[Extracted data entries]
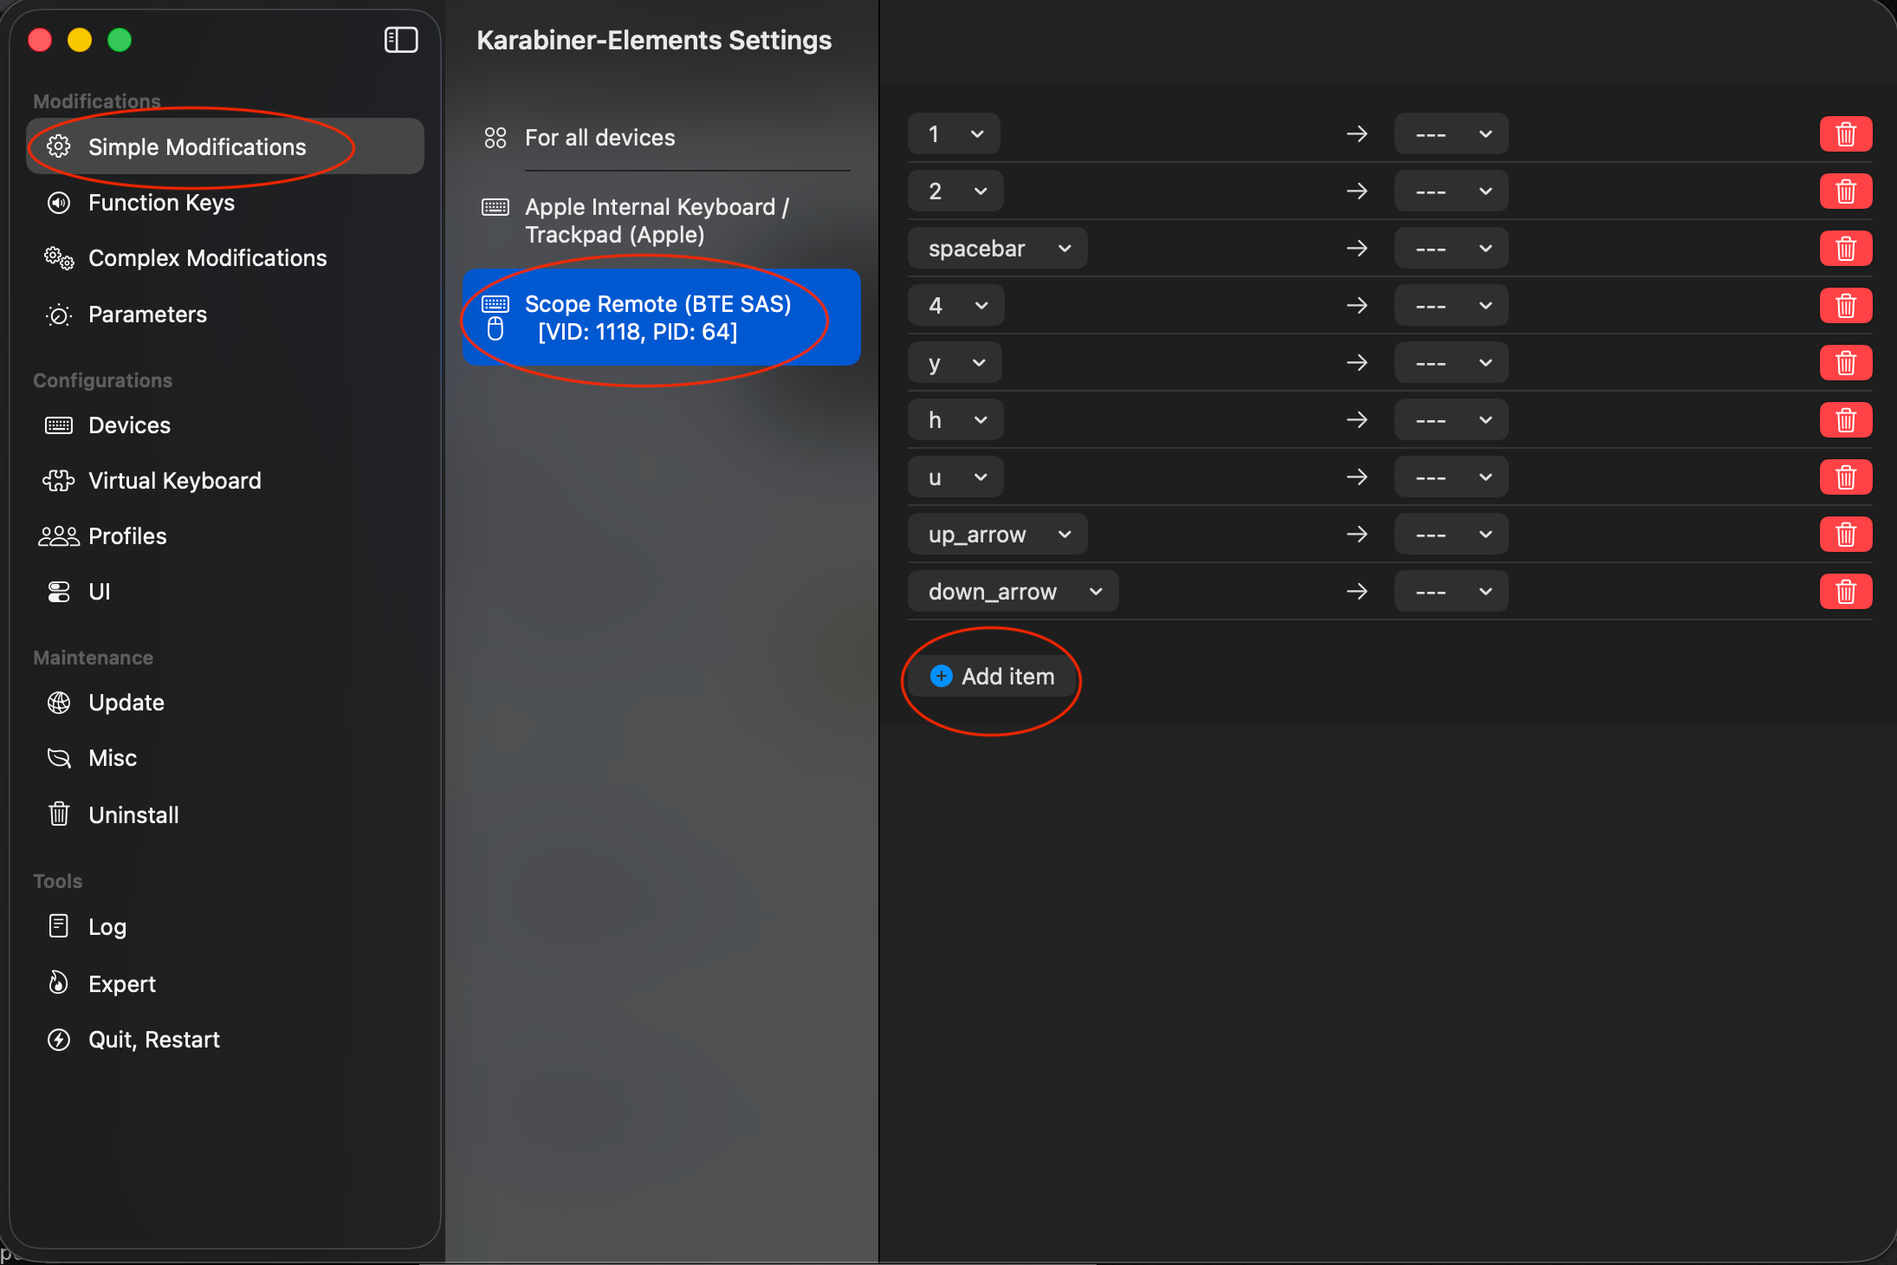Click the trash icon for key h
Viewport: 1897px width, 1265px height.
coord(1845,420)
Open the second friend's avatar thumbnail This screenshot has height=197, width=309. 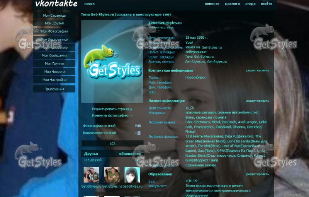coord(112,175)
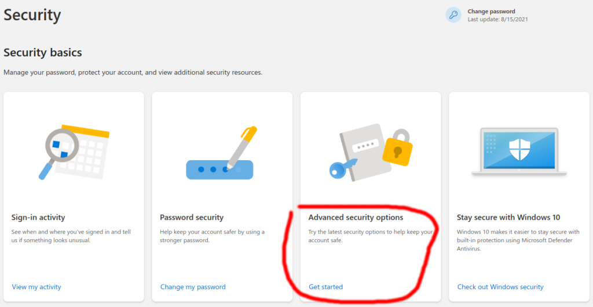
Task: Open the View my activity link
Action: [x=36, y=287]
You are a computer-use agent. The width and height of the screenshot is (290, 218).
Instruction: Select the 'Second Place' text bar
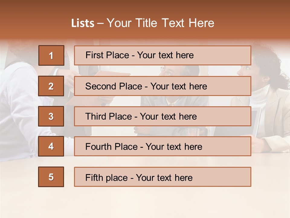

Instruction – Update everything from the line containing "You are a computer-use" down through the end of the rows so that "Second Place" reads "Third Place", keeping all else unchanged. Leave the pictures out of your answer.

Output –
You are a computer-use agent. The width and height of the screenshot is (290, 218).
Instruction: Select the 'Third Place' text bar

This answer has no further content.